As a speaker, Yuval Noah Harari is in a category of his own. His keynotes bridge 70,000 years of human history and the algorithmic present in a single, coherent arc — giving senior audiences the conceptual tools to navigate uncertainty rather than simply react to it. Whether addressing AI governance, the future of democracy, the ethics of biotechnology, or the psychology of collective belief, Harari delivers intellectual provocation grounded in evidence, translated into decisions that boards, governments, and executive teams can actually use. Audiences consistently leave with a fundamentally expanded sense of what the stakes are — and why understanding history is the most practical preparation for the future.
In this foundational keynote, Harari traces the unlikely rise of Homo sapiens from an unremarkable African primate to the dominant force on Earth. The key, he argues, was not physical strength or intelligence alone — but an unparalleled ability to believe in shared fictions: money, nations, gods, corporations, and human rights. Drawing from Sapiens, he invites audiences to question the invisible stories that still govern their organizations, markets, and societies — and to consider what new stories we may need for what comes next.
Harari examines how information networks have shaped civilization from the Stone Age to the algorithmic present — and why the rise of AI marks a genuinely new chapter in history. Unlike previous technologies, AI can generate and manipulate language autonomously, making it the first tool capable of acting as an independent social agent. This keynote equips executive and policy audiences with a historical framework for understanding AI's societal implications — and for making governance decisions that go beyond quarterly thinking.
Where does humanity go when it solves its oldest problems — famine, plague, and war — and turns its ambitions to immortality, happiness engineering, and cognitive enhancement? Drawing from Homo Deus, Harari maps the next frontiers of human ambition and the profound ethical dilemmas they create. This is not science fiction — it is an evidence-based examination of choices already being made in biotech labs, Silicon Valley boardrooms, and government ministries that will define what human means in the decades ahead.

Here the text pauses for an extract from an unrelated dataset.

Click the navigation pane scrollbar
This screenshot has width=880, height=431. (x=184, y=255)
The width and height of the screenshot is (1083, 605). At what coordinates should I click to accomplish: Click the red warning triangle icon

Harari argues that liberal democracy's survival depends not on military strength but on its relationship to truth and shared reality — and that both are under unprecedented strain from algorithmic manipulation, AI-generated content, and the collapse of trusted institutions. Drawing on history from ancient bureaucracies to modern autocracies, he offers a sober diagnosis of democracy's fragility and a set of concrete principles for organizations and governments committed to keeping the open society viable. One of his most urgent and timely talks for leadership audiences navigating geopolitical volatility.